• **Written exercise 1**
Copy the part of the student newspaper study starting with "Our quantitative analysis" and going on through "this relationship further.".
• **Written exercise 2**
Write what comes next in the student newspaper study, picking up right after its last sentence.

Data on more indirect measures of content diversity was also collected, such as the number of male and female authors as a proportion of all attributed articles, and the proportion of each section in comparison to the total number of articles. These indirect measurements pertain to source diversity (Voakes et al., 1996) and are based on the assumption that interests and concerns are partly driven by one's identity and will indirectly be reflected in the content of each article.

H2: 'There is a correlation between population diversity and content diversity.'

With the yearly data on content diversity collected, demographic data from the same period was obtained from the 'Statistics of Students' section of the LSE Calendar. Information on gender, continent of origin, types of degrees, and academic discipline was collected as these identity markers are believed to affect the opinions held by individuals. Tables of this information showing variation over time are shown in Appendix A. Data concerning religion and ethnicity was not available and thus could not be used. The demographic data is then tested quantitatively with the data based on different measures of content diversity to find correlations, where the demographic data is taken as the explanatory variable and the content diversity is taken as the dependent variable. Our null hypothesis is that there is no correlation between the content diversity and student population diversity over the years.

H3: 'Editorial decisions are a means through which population diversity affects content diversity'

Semi-structured interviews were conducted to capture information about the role of editorial decision making in the relationship between content and population diversity. Among the interviewees, three were editors from the same period in the 1990s, while one was from the 1970s. Broad thematic analysis (Bryman, 2012: 578-581) of commonalities and differences among the interviewees' accounts was used to understand the editorial process and how their conceptions of diversity influenced their editorial decisions.


Results and interpretations

Increase in content diversity

Data from our content analysis shows that there have been changes in the diversity of content coverage over the period, but the changes are not uniform. There is a noticeable increase in the diversity of geographical coverage despite some fluctuations, and female authorship almost doubled in the same period. However, there is no discernible pattern regarding topical coverage.

Population diversity and content diversity

Dependent Variable Number of Years Observed p-value (Prob> F) Adj. R-squared Root MSE
(a) Geographical Coverage 29 0.0056 0.5120 0.07316
(b) Topical Coverage 29 0.1984 0.1661 0.13004
(c) Female Authors 29 0.0281 0.3897 0.08604
(d) Male Athlete Coverage 29 0.0728 0.2954 0.18199

Table 1: Overall Model Fit for each regression

Our quantitative analysis shows that there is an overall statistically significant positive correlation between the diversity of the student body on campus and some measures of the diversity of the content of student newspapers. However, our independent variables are not individually significant enough to explain this relationship further.

We broke down the regression analysis into four separate parts: geographical coverage, topical coverage, gender of authors, and coverage of male athletes. Student demographic variables for regressions were carefully selected to satisfy the rank condition. Independent variables used for each regression are 'number of departments', 'number of undergraduate degrees', '% male students', '% undergraduate students' and '% students from each continent'. Table 1 shows the summary output of overall model fit from each regression.

(Rows excerpted from a collection)
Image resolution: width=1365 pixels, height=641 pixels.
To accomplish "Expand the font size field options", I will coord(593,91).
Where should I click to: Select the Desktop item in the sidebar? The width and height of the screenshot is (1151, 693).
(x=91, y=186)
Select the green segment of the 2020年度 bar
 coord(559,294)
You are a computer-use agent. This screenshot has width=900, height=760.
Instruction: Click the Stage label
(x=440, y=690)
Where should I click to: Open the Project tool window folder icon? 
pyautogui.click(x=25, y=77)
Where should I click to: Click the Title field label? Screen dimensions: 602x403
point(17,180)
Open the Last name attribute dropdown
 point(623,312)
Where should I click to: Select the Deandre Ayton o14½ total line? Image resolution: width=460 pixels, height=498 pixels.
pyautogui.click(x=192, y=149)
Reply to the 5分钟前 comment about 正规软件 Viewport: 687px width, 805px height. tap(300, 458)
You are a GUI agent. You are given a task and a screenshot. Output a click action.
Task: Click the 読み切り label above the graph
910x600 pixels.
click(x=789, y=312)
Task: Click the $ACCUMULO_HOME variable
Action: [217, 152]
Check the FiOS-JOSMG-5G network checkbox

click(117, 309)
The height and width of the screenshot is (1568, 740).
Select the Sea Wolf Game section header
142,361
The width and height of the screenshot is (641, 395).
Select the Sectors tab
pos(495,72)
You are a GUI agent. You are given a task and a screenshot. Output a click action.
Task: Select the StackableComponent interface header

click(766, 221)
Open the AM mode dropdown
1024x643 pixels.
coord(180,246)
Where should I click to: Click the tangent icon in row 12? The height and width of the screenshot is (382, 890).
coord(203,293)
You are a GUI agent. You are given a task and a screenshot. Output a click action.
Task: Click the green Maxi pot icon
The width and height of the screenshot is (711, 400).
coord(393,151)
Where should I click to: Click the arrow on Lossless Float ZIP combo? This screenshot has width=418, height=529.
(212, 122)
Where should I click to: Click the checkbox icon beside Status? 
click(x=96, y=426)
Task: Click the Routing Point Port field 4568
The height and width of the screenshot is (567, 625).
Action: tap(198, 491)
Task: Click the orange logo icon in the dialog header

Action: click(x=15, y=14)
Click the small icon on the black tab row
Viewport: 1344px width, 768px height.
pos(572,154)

• **Task output 1**
Our quantitative analysis shows that there is an overall statistically significant positive correlation between the diversity of the student body on campus and some measures of the diversity of the content of student newspapers. However, our independent variables are not individually significant enough to explain this relationship further.

• **Task output 2**
Geographical coverage

Using linear regression analysis for the percentage of articles with international coverage in The Beaver as a dependent variable, we found that the overall regression is statistically significant (p-value = 0.0056 and adj. R-squared = 0.5120). Therefore we conclude that the content diversity has a positive correlation with the student population diversity in terms of geographical coverage.

Our individual t-statistics show that the increasing number of students from North America (t-stat = 4.15) and Oceania (t-stat = 2.77) had a significant impact on the content diversity of the student newspaper over the years. However, we cannot assert that students from these continents drove the content diversity in student newspapers.

Topical coverage

In this regression, the percentage of articles with LSE-related coverage is used as a dependent variable, i.e. the lower the LSE-related coverage, the more diverse the year is in terms of content. It shows that this regression model is jointly insignificant (p-value = 0.1984 and adj. R-squared = 0.1661).Therefore, we conclude that the demographic diversity of the student body does not have a noticeable impact on diversity of student newspaper content in terms of topic coverage.

Gender of authors

Similarly, this regression uses the percentage of female authorship as a dependent variable for content diversity. The result shows that the regression is jointly significant (p-value = 0.0281 and 0.3897) but individually insignificant with reference to the individual t-statistics. Such insignificance for individual regressors may imply that each regressor is a necessary but not sufficient condition in explaining the relationship with the dependent variable; alternatively this may be due to random noise in the data.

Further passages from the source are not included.